Re: on bootstrapping a node

Posted by Jonathan Ellis <jb...@gmail.com>.
On Wed, Oct 28, 2009 at 1:15 PM, Edmond Lau <ed...@ooyala.com> wrote:
> Sounds reasonable.  Until CASSANDRA-435 is complete, there's no way
> currently to take down a node and have it be removed from the list of
> nodes that's responsible for the data in its token range, correct?
> All other nodes will just assume that it's temporarily unavailable?

Right.

> Assume that we had the ability to permanently remove a node.  Would
> modifying the token on an existing node and restarting it with
> bootstrapping somehow be incorrect, or merely not performant b/c we'll
> be performing lazy repair on most reads until the node is up to date?

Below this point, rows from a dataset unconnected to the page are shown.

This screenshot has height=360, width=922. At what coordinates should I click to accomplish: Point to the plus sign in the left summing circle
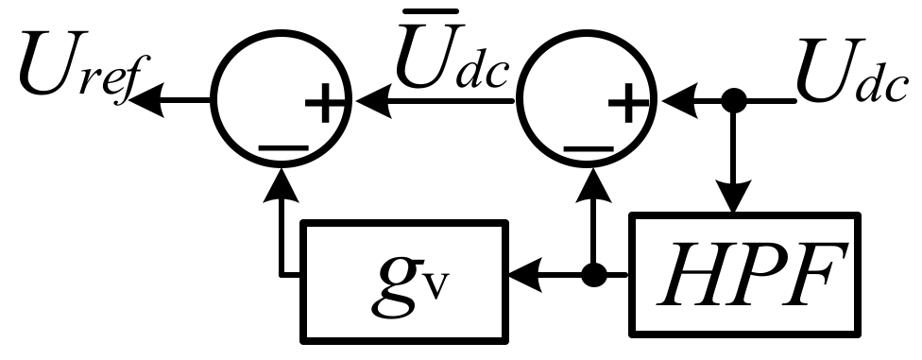coord(323,107)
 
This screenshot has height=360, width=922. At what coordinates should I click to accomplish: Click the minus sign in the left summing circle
coord(282,148)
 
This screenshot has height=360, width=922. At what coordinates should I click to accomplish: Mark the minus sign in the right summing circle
coord(590,148)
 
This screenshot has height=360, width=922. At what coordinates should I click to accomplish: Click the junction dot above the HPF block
coord(731,97)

If you permanently remove a node, wipe its data directory, and restart
it, it's effectively a new node, so everything works fine.  If you
don't wipe its data directory it won't bootstrap (and it will ignore a
new token in the configuration file in favor of the one it stored in
the system table) since it will say "hey, I must have crashed and
restarted.  Here I am again guys!"

Bootstrap is for new nodes.  Don't try to be too clever. :)

> if I wanted to
> migrate my cluster to a completely new set of machines.  I would then
> bootstrap all the new nodes in the new cluster, and then decommission
> my old nodes one by one (assuming
> https://issues.apache.org/jira/browse/CASSANDRA-435 was done).  After
> the migration, all my nodes would've been bootstrapped.

Sure.

-Jonathan

Re: on bootstrapping a node

Posted by Edmond Lau <ed...@ooyala.com>.
On Tue, Oct 27, 2009 at 10:02 PM, Jonathan Ellis <jb...@gmail.com> wrote:
> On Tue, Oct 27, 2009 at 10:10 PM, Edmond Lau <ed...@ooyala.com> wrote:
>> I'd like to improve my mental model of how Cassandra bootstrapping
>> works.  My understanding is that bootstrapping is just an extra step
>> during a node's startup where the node copies data from neighboring
>> nodes that, according to its token, it should own; afterwards, the
>> node behaves like any other node.
>>
>> If that's correct, I have a few follow-up questions:
>>
>> - At what point does the new node get inserted into the hash ring so
>> that reads/writes for keys get directed to it?
>
> It starts accepting reads when bootstrap is complete, but during
> bootstrap it will also be forwarded writes so it stays up-to-date.

Got it - good to know.

>
>> - What are the semantics of bootstrapping a node that's been in the
>> cluster before and already has some data that's possibly outdated?
>> Should this work?  This might be useful if a node's been out of
>> commission for sufficiently long period of time.
>
> Cluster membership is intended to be relatively stable.  When removing
> nodes is supported (see
> https://issues.apache.org/jira/browse/CASSANDRA-435), it won't be
> worth special-casing the case of "new node, that has some data locally
> that is arbitrarily out of date."  So you will want to wipe its data
> directories and re-bootstrap it.

Sounds reasonable.  Until CASSANDRA-435 is complete, there's no way
currently to take down a node and have it be removed from the list of
nodes that's responsible for the data in its token range, correct?
All other nodes will just assume that it's temporarily unavailable?

>
>> - If we pick a poor set of initial tokens, would it be sensible to
>> modify the tokens on existing nodes and then restart them with
>> bootstrapping in order to rebalance?
>
> Not until https://issues.apache.org/jira/browse/CASSANDRA-193 is done
> so you can fix the damage you've done to your replicas.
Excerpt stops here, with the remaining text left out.